### TESTO IN ESAME
※ ※ ※

” Non abbiamo riscontrato un aumento dei tassi di suicidio in Inghilterra nei mesi successivi all'inizio del primo blocco nazionale nel 2020, nonostante le prove di maggiore angoscia. Tuttavia, si applicano una serie di avvertenze. Queste sono le prime cifre e potrebbero cambiare. Qualsiasi effetto della pandemia può variare in base al gruppo di popolazione o all'area geografica. L'uso di RTS in questo modo è nuovo ed è necessario un ulteriore sviluppo prima che possa fornire dati nazionali completi.”
Questo report pubblicato su Lancet nell’aprile 2021 e visibile qui, va commentato. Le rivelazioni sulle dinamiche psicologiche della posizione del sofferente mentale di fronte alla morte ancor più quando viene rappresentata in continuazione in tutti i modi possibili . La posizione ‘ideologica’ del suicida traballa alquanto: i posti migliori del suo parterre affettivo sono stati occupati, d’imperio, dalla morte rappresentata, non discussa o ragionata: bare, ospedali, reparti intasati, pietose storie di malati e infermieri distrutti. Un ventaglio depressivo, insopportabile in ambiti ben compensati ci si immagina che facciano precipitare situazioni già in bilico, invece no.
Se si escludono casi clamorosi, come quello del ministro delle finanze dell’Assia, che, si dice, non abbia retto alla paventata crisi economica che la pandemia avrebbe portato in termini di suicidi che si potrebbero supporre in una situazione come la pandemia e il suo portato patologico psico-sociale.
Chi è affezionato al tema della morte sembra abbia trovato esauditi, nella situazione attuale, gli aspetti inconsci tanatomani del suo vivere. Dico inconsci perché è mia convinzione che chi vuole farla finita con la vita e i suoi affanni non sia cosciente nel momento dell’acting. Questa convinzione è stata rafforzata dalla risposta di Nadia, una donna miracolosamente sopravvissuta a una defenestrazione dal 4° piano quando le domandai “Perché lo ha fatto? “Non lo so” mi rispose, un po’ smarrita. Un mancato suicidio. L’istinto di conservazione si palesa in molteplici situazioni nelle quotidiane attività umane, ma soprattutto nei momenti di malattia; un’epidemia che colpisce l’intero pianeta fa assumere una serie di comportamenti protettivi, anche quelli imposti, che evocano quel pensiero, ‘devo evitare la morte per asfissia’. Ma perché? Non è diversa, ci insegna la medicina legale, da un annegamento, da uno schiacciamento toracico o da un’impiccagione? o da un avvelenamento. Non è, a mio avviso, una questione ‘tecnica’. Il clima che si è vissuto nelle fasi più gravi e il modo in cui è stata rappresentata la morte sono riusciti a ‘occupare i posti davanti’ nel parterre del depresso con tendenze autolesive o del ciclotimico. O dell’isterico o delle (non poche) altre sindromi psichiatriche ad esito infausto.

※ ※ ※

### PROBLEMA DA RISOLVERE
Ricopia senza alcuna modifica il brano del testo sui suicidi durante la pandemia, dalle parole "Se si escludono" fino alle parole "portato patologico psico-sociale." incluse.

### CONTENUTO DEI DATI
※ ※ ※

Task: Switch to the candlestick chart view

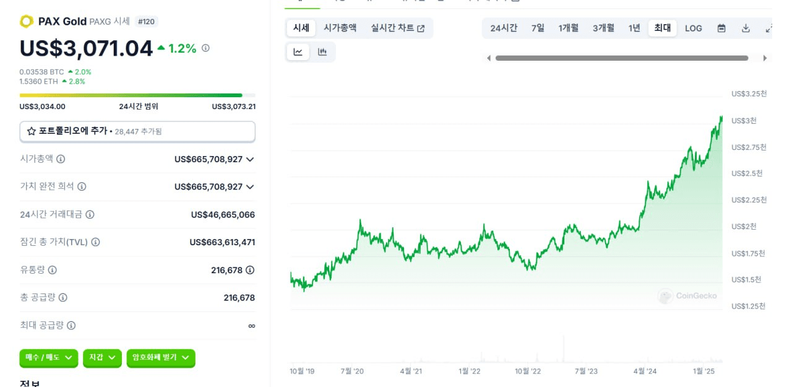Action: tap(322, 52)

※ ※ ※

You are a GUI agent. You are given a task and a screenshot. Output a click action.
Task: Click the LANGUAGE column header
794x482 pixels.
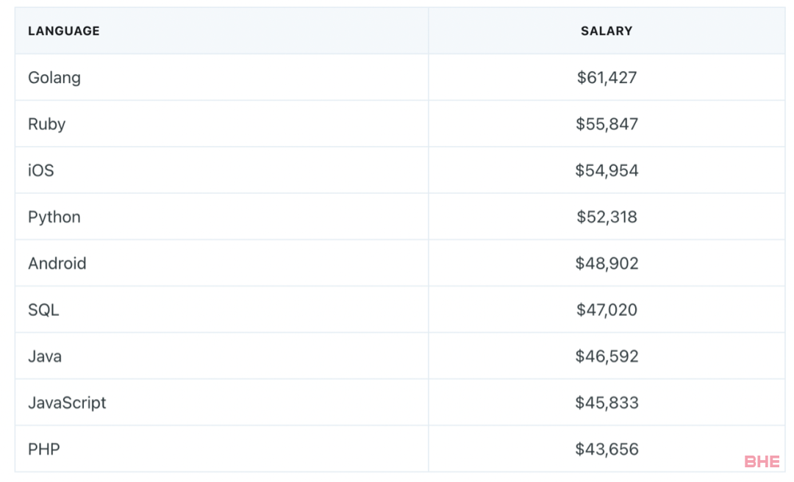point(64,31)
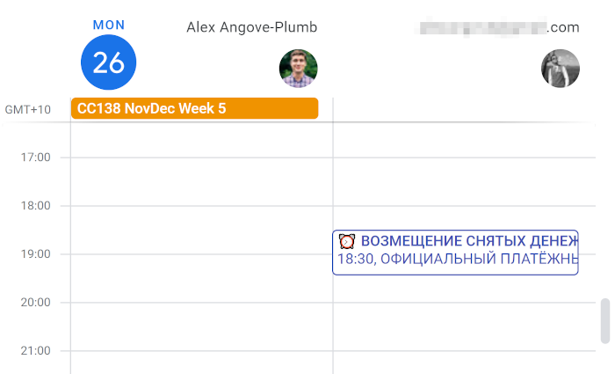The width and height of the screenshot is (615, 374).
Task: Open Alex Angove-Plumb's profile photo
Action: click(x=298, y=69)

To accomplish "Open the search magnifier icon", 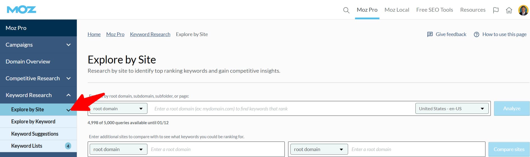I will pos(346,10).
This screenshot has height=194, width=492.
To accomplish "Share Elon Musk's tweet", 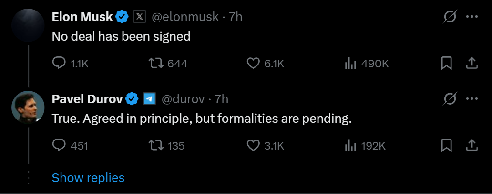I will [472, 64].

※ ※ ※

### SOLUZIONE ESERCIZIO
Se si escludono casi clamorosi, come quello del ministro delle finanze dell’Assia, che, si dice, non abbia retto alla paventata crisi economica che la pandemia avrebbe portato in termini di suicidi che si potrebbero supporre in una situazione come la pandemia e il suo portato patologico psico-sociale.